There is no doubt that over the past 80 years, antibiotics have saved millions of lives—a true ‘miracle’ of modern medicine.

But when an individual patient is given an unnecessary or incorrect antibiotic, he or she may suffer a side effect of that agent, such as an allergic reaction, or a secondary complication such as a potentially life-threatening intestinal infection with C. difficile.

Wider implications

Communally, of course, we all suffer when antibiotic over-use leads to the development of ‘resistant’ organisms, less responsive to standard treatments. The Centers for Disease Control (CDC) has estimated that 2 million illnesses, and over 20,000 deaths, occur in the U.S. annually due to resistant bacteria. Recognizing this, President Obama issued an Executive Order in September 2014, culminating in the release in March 2015 of the “National Action Plan for Combating Antibiotic-Resistant Bacteria.”

In response, the CDC has committed over $250M in FY2016 to its “Antibiotic Resistance Solutions Initiative.” They explicitly state that antibiotic stewardship, defined as using antibiotics only when needed, and using the right agent, the right way, is “perhaps the single most important action needed” in this effort.

Locating threats

H pylori is a bacterial infection of the human stomach that causes gastritis, abdominal pain, gastric ulcers and in some patients, stomach cancer. It is a common infection worldwide, and infects perhaps 30 percent of the U.S. population. When identified as causing a problem, we prescribe antibiotics, implying extensive testing and treating of this large population.

Unfortunately, however, there’s fairly good evidence that we’re not practicing very good antibiotic stewardship with respect to this infection, with data reporting that many U.S. clinicians are treating without confirming the infection with an appropriate test (an example of unnecessary antibiotics), or treating with the wrong drugs (incorrect antibiotics).

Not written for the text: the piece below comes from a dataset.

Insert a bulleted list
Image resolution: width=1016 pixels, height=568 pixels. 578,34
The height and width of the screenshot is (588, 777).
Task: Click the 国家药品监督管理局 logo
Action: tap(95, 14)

"Two million illnesses, and over 20,000 deaths, occur in the U.S. annually due to resistant bacteria."

This clearly has an economic cost (wasting valuable health care dollars) but also contributes to resistance of this bacteria, which has been climbing consistently over the past decades, with now nearly 50 percent of strains showing some form of resistance. While a routine course of antibiotics used to cure nearly 90 percent of infections, we’re now closer to 70 percent (and falling).

As discussed in a general sense above, antibiotic stewardship is important here too. Using the wrong test, or the wrong drug regimen, is harmful to patients, increases costs and fosters resistance. Health care providers clearly need to stay on top of best-practice strategies for testing and treating this problematic infection.